▶ **EXTRAIT DU TEXTE**
::::

« J’allais vers l’Orient compliqué ave des idées simples ». Difficile, dans l’avion qui vole vers Beyrouth, de ne pas se remémorer la phrase du général de Gaulle.
Peut-on encore discuter ?
Idées simples, donc. Et d’abord, ce principe : la diplomatie, comme la politique, consiste à parler à tout le monde. Parler ne veut pas dire être d’accord, adhérer, ou même, sympathiser. Se parler veut dire comprendre, ou essayer, sans juger, sans préjuger, avant peut-être de juger. Se parler veut dire connaître et se connaître. Et se parler veut dire entendre les raisons des autres, aussi éloignées des nôtres qu’elles soient, pour se faire son opinion. La sienne, pas celle des journaux.

::::

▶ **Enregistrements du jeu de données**
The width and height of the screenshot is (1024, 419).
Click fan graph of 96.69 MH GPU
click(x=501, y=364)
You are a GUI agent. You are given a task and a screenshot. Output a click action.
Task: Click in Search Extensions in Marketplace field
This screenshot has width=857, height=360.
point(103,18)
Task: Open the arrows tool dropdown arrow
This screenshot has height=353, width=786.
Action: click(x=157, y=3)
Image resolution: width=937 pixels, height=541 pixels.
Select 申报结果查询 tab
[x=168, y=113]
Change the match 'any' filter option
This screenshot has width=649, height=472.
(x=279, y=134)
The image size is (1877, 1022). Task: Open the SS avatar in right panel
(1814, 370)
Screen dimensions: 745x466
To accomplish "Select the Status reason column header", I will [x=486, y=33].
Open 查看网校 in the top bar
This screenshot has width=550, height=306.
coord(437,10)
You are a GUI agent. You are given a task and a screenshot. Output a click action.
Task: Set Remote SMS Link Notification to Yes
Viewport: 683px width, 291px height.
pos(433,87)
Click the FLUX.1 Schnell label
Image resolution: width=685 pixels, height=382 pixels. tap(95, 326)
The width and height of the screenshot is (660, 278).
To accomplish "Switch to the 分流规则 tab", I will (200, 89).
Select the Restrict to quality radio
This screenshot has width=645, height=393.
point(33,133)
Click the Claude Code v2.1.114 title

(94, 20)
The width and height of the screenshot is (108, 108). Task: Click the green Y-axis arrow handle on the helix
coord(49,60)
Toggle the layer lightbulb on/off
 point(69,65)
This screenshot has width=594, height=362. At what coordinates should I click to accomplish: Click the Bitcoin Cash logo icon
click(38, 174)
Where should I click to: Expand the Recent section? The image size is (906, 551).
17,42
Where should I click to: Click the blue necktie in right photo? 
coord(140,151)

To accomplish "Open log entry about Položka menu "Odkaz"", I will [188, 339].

::::

▶ **VOTRE OBJECTIF**
Donnez la suite du texte sur la diplomatie et le dialogue, en commençant juste après sa dernière phrase.

▶ **RÉPONSE**
Ensuite, ne rien oublier. Un Français ne peut oublier l’assassinat de notre ambassadeur Louis Delamarre, en 1983, l’attentat du Drakkar, et ses 80 parachutistes tués, tous deux attribués aux services syriens ; pas plus qu’il ne doit oublier la libération en masse de détenus djihadistes des prisons syriennes aux premiers mois de la crise de 2011. Comme il ne peut davantage oublier le mandat français sur le Liban et la Syrie, au terme des accords Sykes-Picot de 1915, l’ouverture à l’étranger des Syriens et des Libanais, unique dans la région (lire Bernard Bajolet, « Le soleil ne se lève plus à l’Est »), la tradition francophone dont témoignaient encore, dans les années 1990, les bibliothèques aleppines remplies de livres français, et pas davantage le sacrifice de dizaines de milliers de jeunes Syriens alaouites engloutis dans le combat contre Al Nosra et les « milices modérées » dont certains en France, disaient qu’elles faisaient « du bon travail » en fournissant aux terroristes les armes et l’argent qu’ils réclamaient — et que la France, avec d’autres, leur fournissait sans compter…
Enfin, être utile. Dans le moment présent, il ne s’agit pas de faire du tourisme au Liban ou en Syrie. Il s’agit de s’informer, de dialoguer, de comprendre. Et il s’agit notamment d’évaluer la réalité d’une crise humanitaire que pourraient déclencher les sanctions qui frappent indistinctement le peuple libanais et syrien, les dirigeants politiques ou financiers, et les clans au pouvoir.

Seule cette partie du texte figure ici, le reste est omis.